## Material for this exercise

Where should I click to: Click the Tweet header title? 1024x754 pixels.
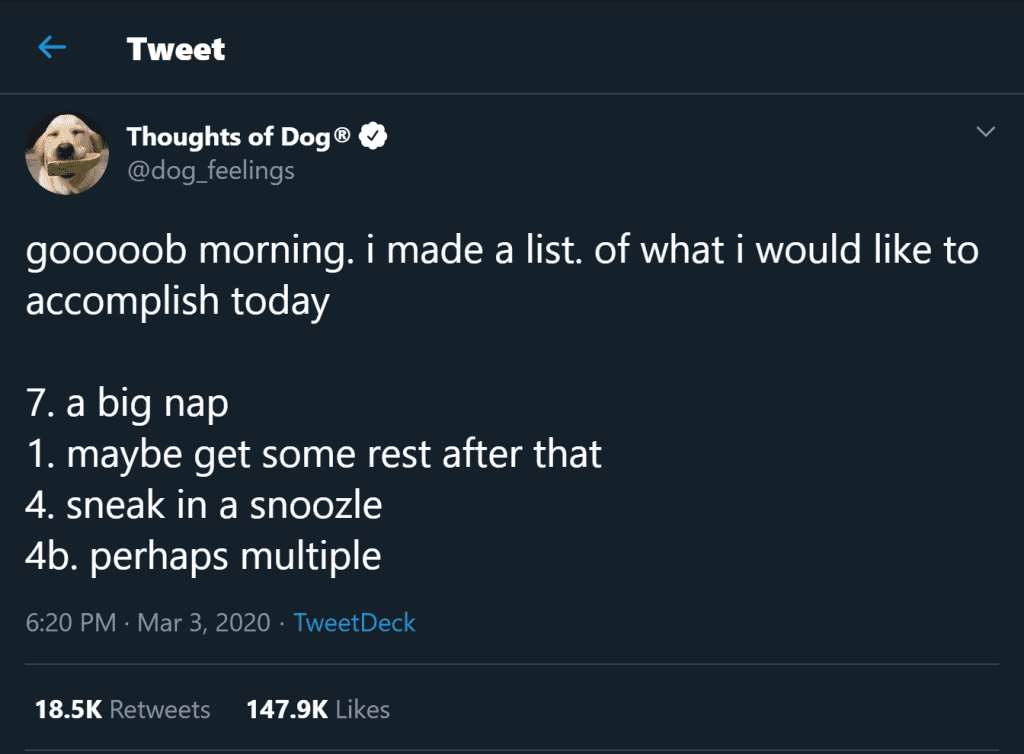coord(176,49)
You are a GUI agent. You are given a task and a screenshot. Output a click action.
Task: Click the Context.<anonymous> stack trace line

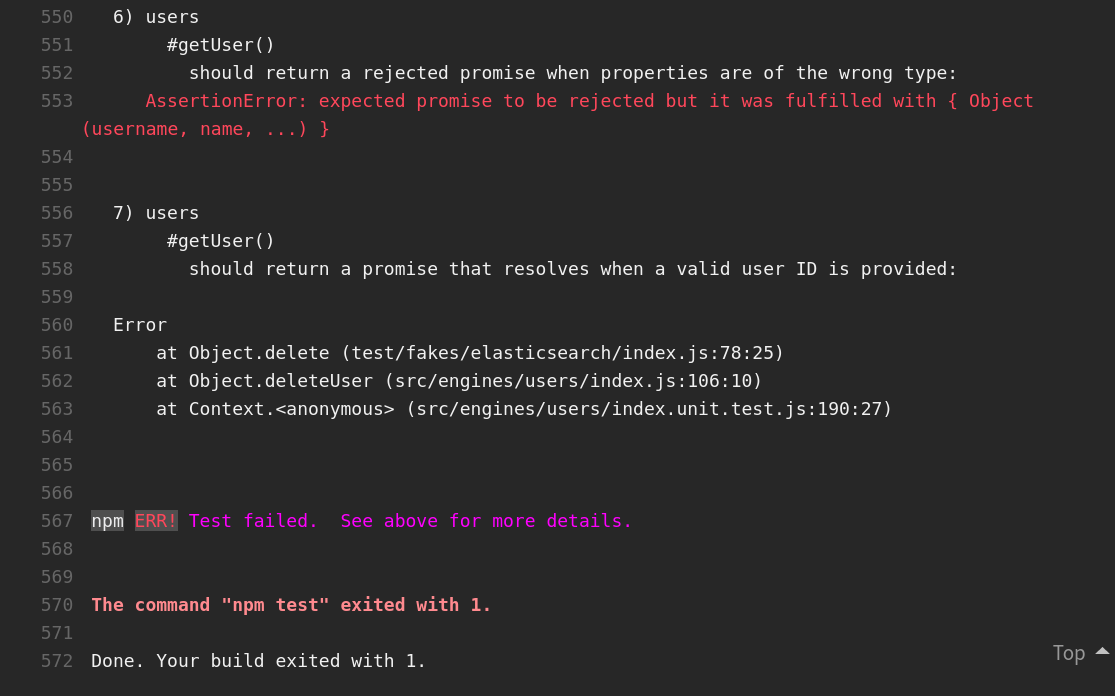[524, 409]
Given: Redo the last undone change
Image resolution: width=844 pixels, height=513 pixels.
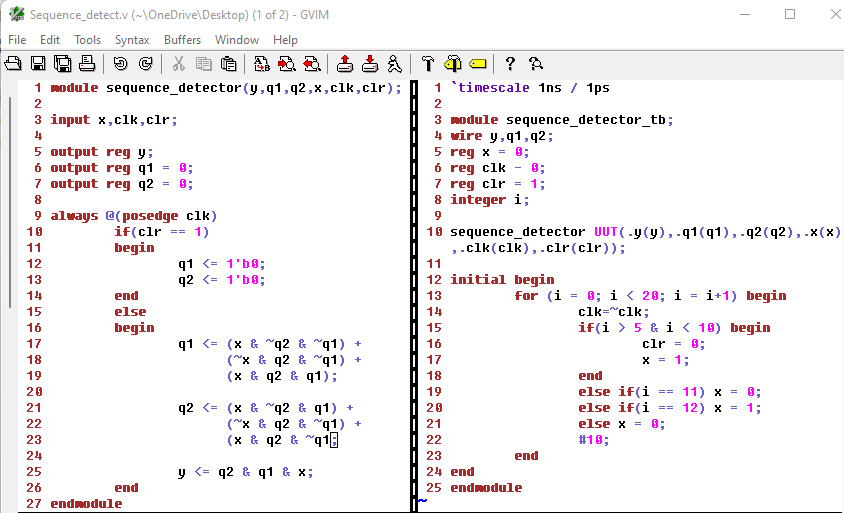Looking at the screenshot, I should pos(145,64).
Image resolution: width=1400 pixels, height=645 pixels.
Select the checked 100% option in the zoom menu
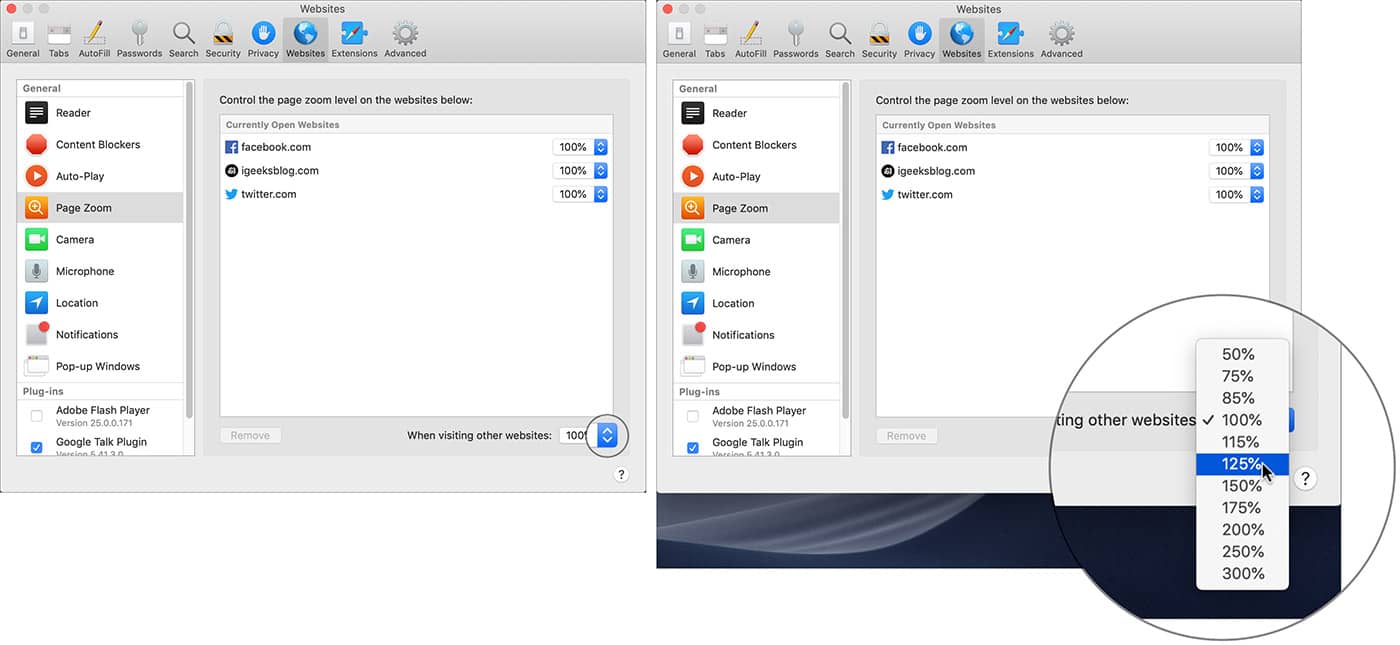pyautogui.click(x=1240, y=419)
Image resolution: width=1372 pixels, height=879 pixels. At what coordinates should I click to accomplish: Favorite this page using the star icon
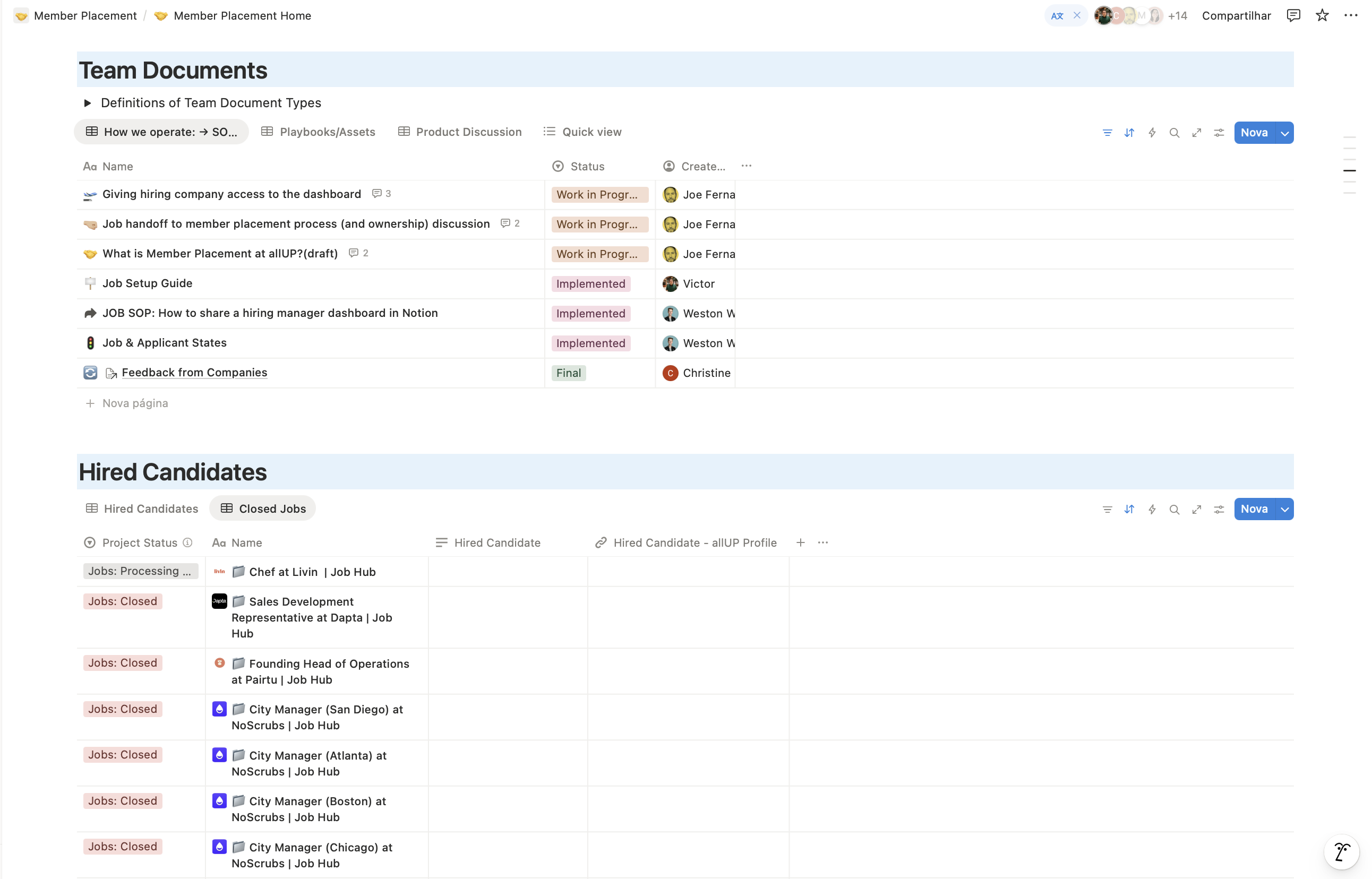tap(1322, 15)
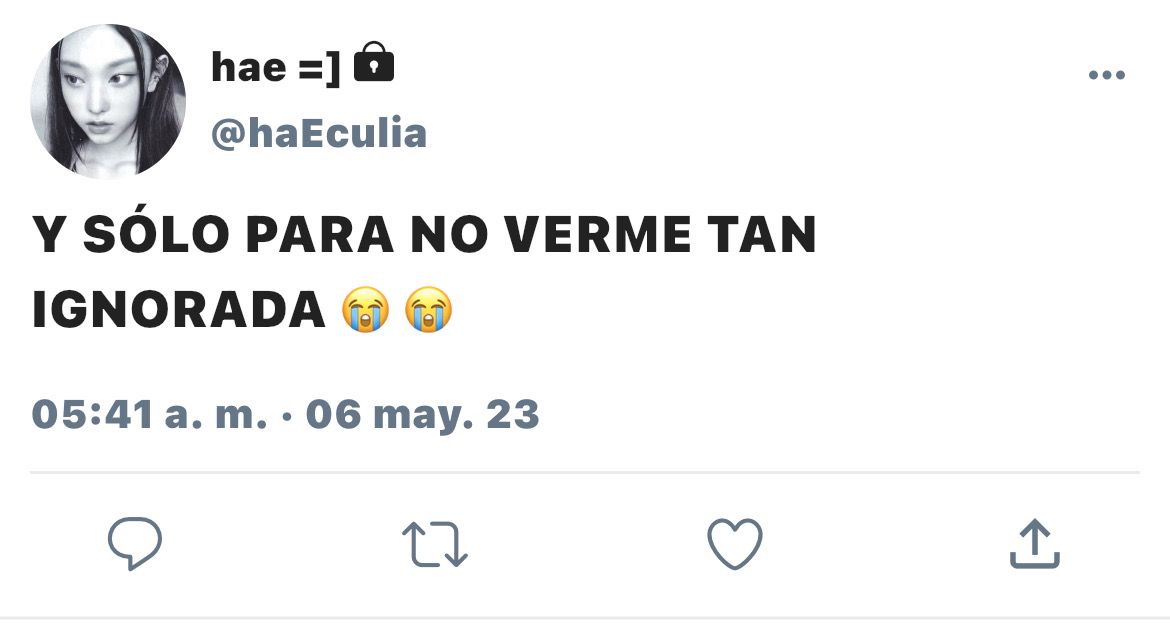Open the three-dot more options menu
Image resolution: width=1170 pixels, height=636 pixels.
pyautogui.click(x=1107, y=75)
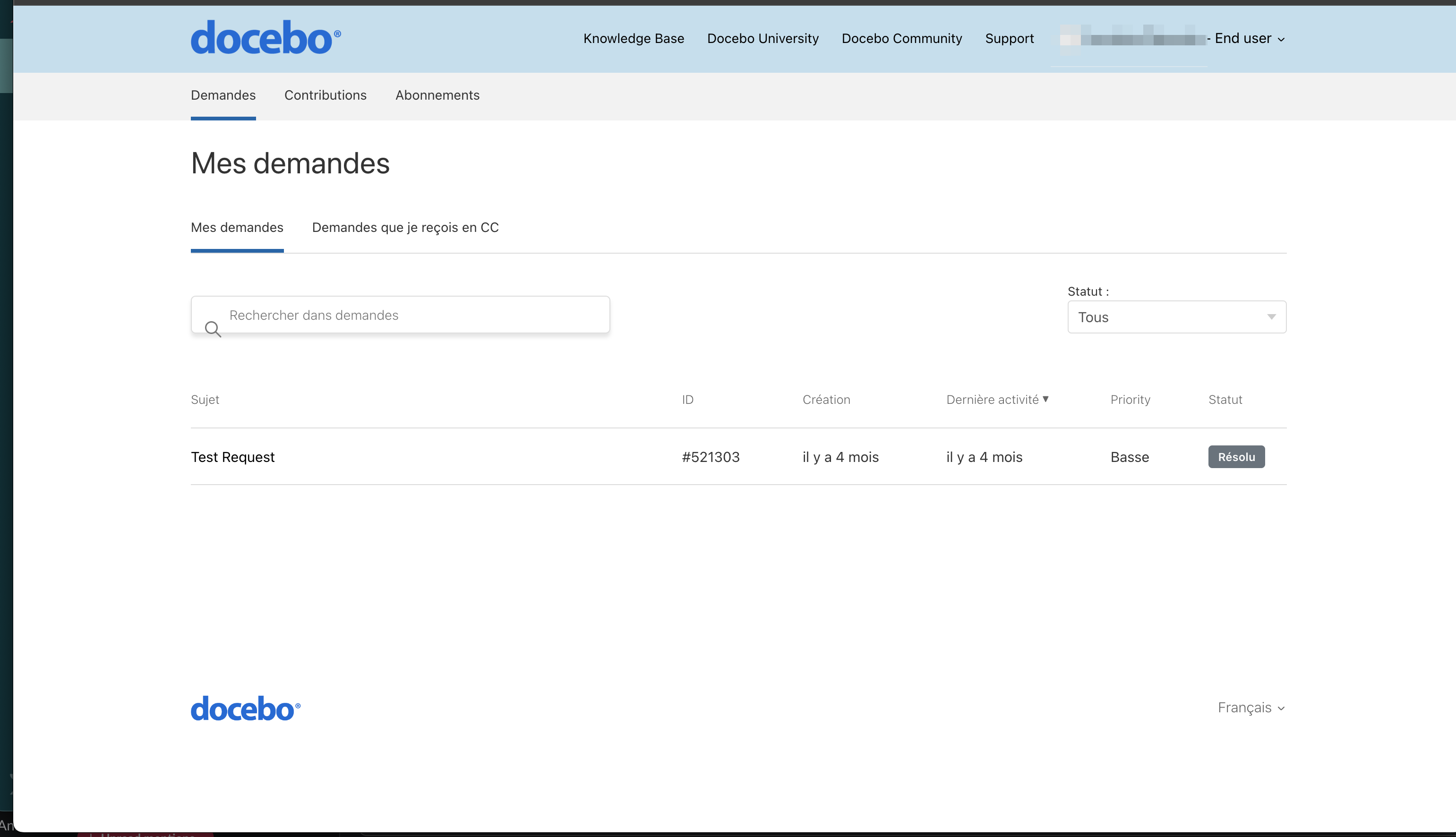Viewport: 1456px width, 837px height.
Task: Go to Docebo University
Action: tap(763, 39)
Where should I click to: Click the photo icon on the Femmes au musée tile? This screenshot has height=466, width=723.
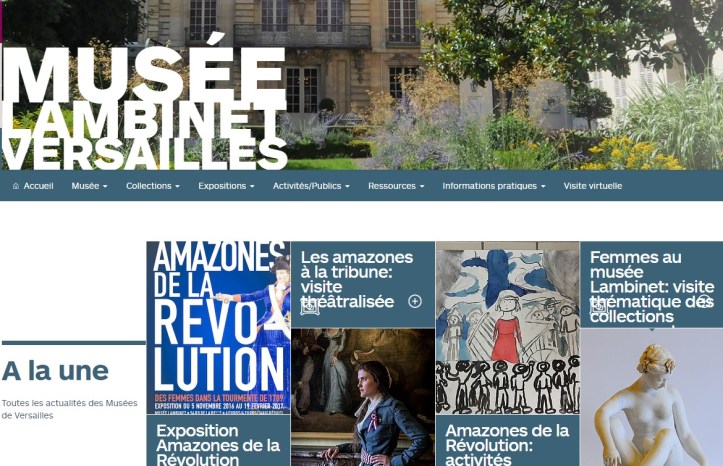[x=599, y=307]
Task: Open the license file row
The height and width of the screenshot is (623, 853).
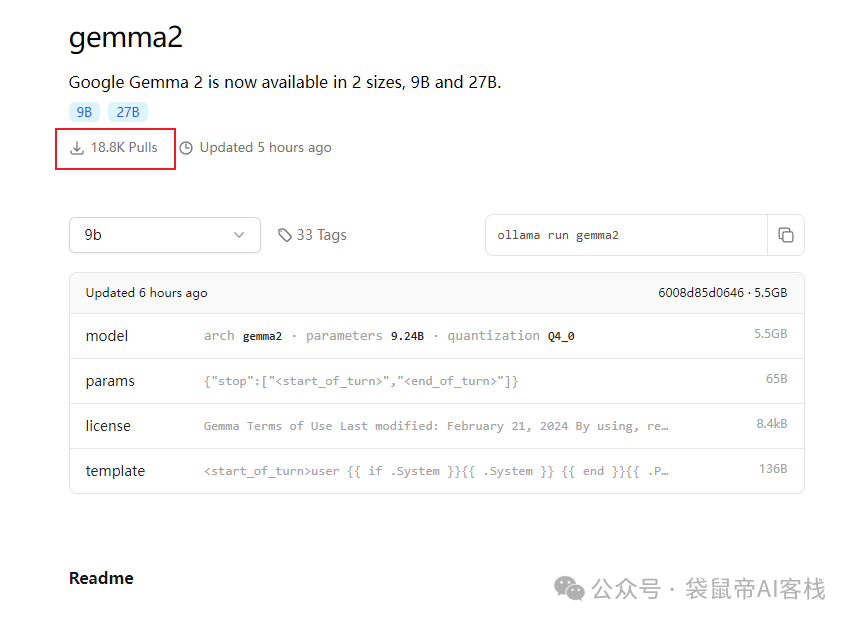Action: click(436, 426)
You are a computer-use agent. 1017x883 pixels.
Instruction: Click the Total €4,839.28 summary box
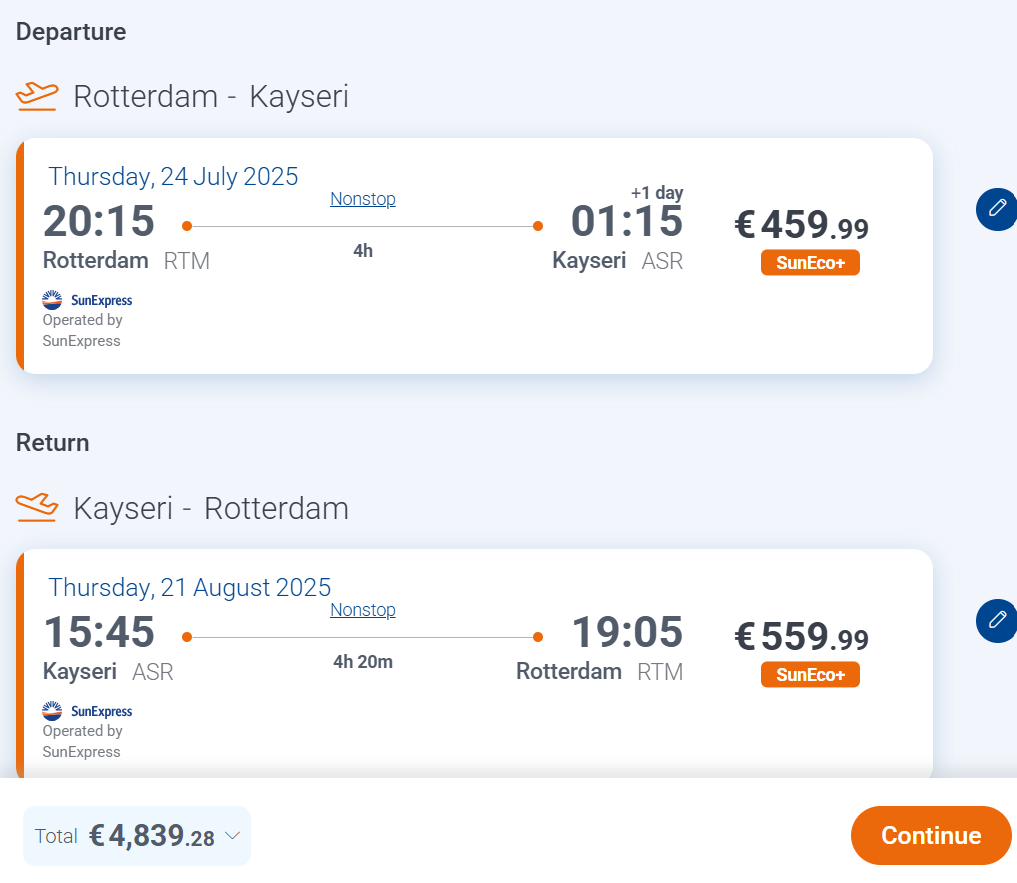point(137,836)
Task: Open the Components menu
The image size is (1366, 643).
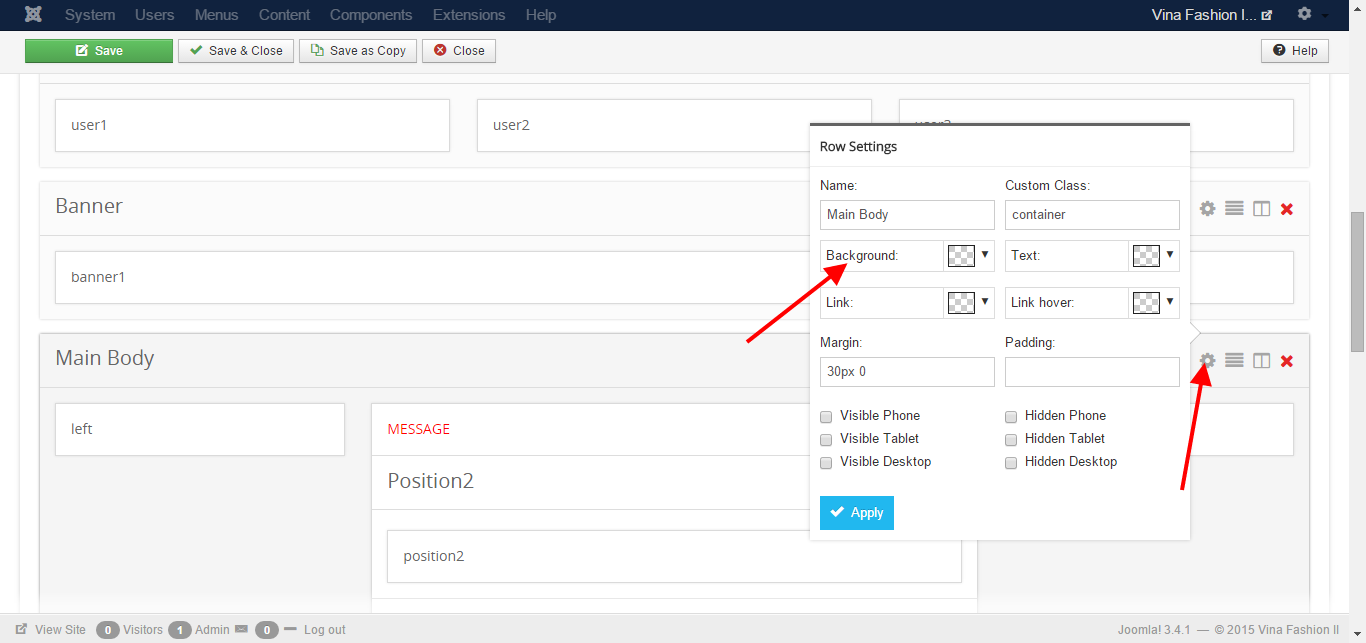Action: click(x=371, y=15)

## Challenge
Rewrite the listing from the line containing "You are a computer-use" through the end of the listing, replacing "Instruction" with "Command" and keeping everything else the same. Leave the pictures out.

## Task answer
You are a computer-use agent. 1017x883 pixels.
Command: Click the Total €4,839.28 summary box
point(137,836)
Task: Open the Components menu
The image size is (1366, 643).
Action: click(x=371, y=15)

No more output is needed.